[Short exercise] Gather every line in the entries below that contains the string "Click", and copy each of those lines in full. Case counts.

[Entries provided]
>>

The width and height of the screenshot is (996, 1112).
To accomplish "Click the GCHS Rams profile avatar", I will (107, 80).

<<
>>

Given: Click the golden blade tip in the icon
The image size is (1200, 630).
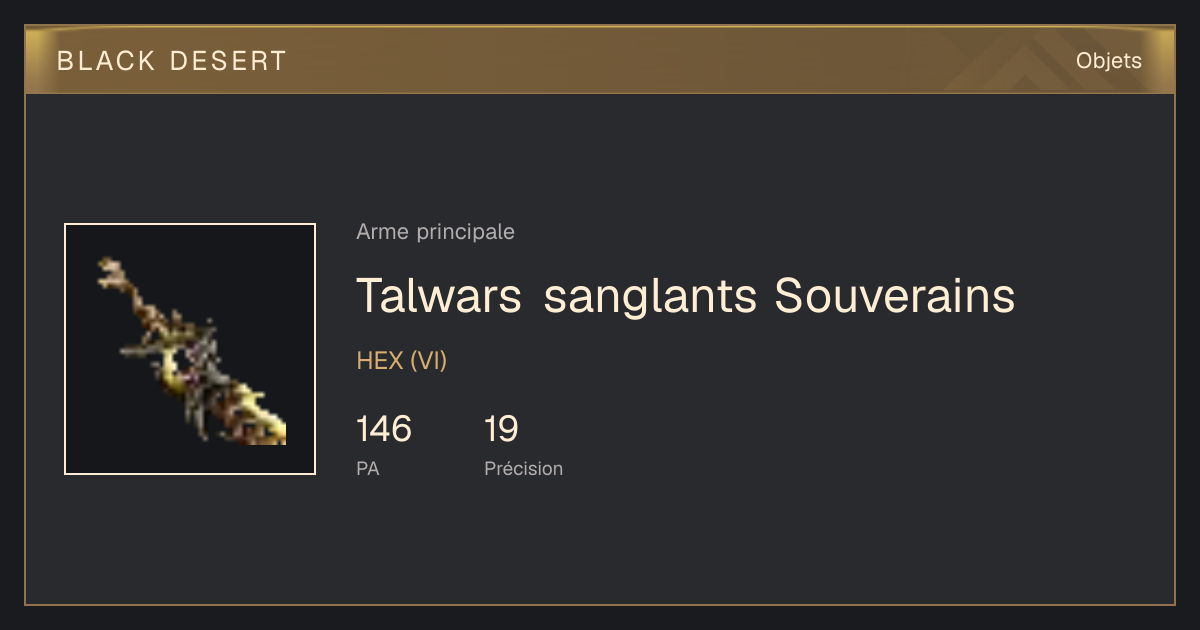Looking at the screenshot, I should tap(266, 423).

<<

[Finished task]
To accomplish "Click the GCHS Rams profile avatar", I will (107, 80).
Given: Click the golden blade tip in the icon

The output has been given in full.